En la cúspide están los Estados Unidos, los otros estados principales y ciertas asociaciones que cumplen funciones económicas o culturales claves en una función de unificación. En el segundo, las Corporaciones multinacionales, que no unifican sino que funcionan en red, hacia la articulación. Y los demás estados nacionales. En el tercer escalón, el más amplio, la base, están los grupos que representan intereses populares. La novedad aquí es que ya los estados nacionales no son los únicos que representan al pueblo sino también otro tipo de organizaciones, donde no falta la mención a las ONG. No podía ser más convencional. El principio de organización o de estructuración (no se trata en este caso del poder) no proviene de la propia lógica del entramado sino de la voluntad clasificatoria más o menos plausible de los autores.

El problema sigue sin resolverse. En realidad no basta con señalar que en la actualidad la política ya ha perdido su autonomía, como signo precisamente del declive de los estados, si es que se recurre al argumento simple de que hoy los consensos se tramitan en espacios diferentes (¿de la sociedad civil?), constatación que ya han hecho muchos autores desde otras vertientes ideológicas. Tampoco basta con advertir, de la mano de Foucault, la naturaleza biopolítica del nuevo paradigma de poder (se regula la vida social desde su interior), que en este caso va más allá de la sociedad disciplinaria hacia la sociedad de control a través de la tecnología. Se produce directamente la subjetividad, de ahí la importancia de los medios de comunicación. Pero afirmar que ahora el poder no está separado sino instalado en las propias relaciones de producción, antes que una refutación del supuesto paradigma de Marx (y ya se aclaró su contenido) no es otra cosa que buscar la forma de eludir el problema.

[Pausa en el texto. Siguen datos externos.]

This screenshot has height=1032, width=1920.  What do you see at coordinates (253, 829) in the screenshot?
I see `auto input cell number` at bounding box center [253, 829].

Sería indispensable definir en qué forma se estructura globalmente este poder, que aparentemente puede prescindir de la forma Estado, y la relación que tendría esta estructuración con el entramado antes descrito. Superando, eso sí, las dificultades que le crea al capital su empírica multiplicidad en el mercado, puesto que la tensión entre lo general y lo particular, entre lo inmediato y lo de largo plazo no ha desaparecido. Por el contrario; precisamente por eso se está hablando del actual malestar de la política (o de su ausencia). En fin, sería bueno establecer si esta redefinición es una alternativa societal o un signo de la crisis.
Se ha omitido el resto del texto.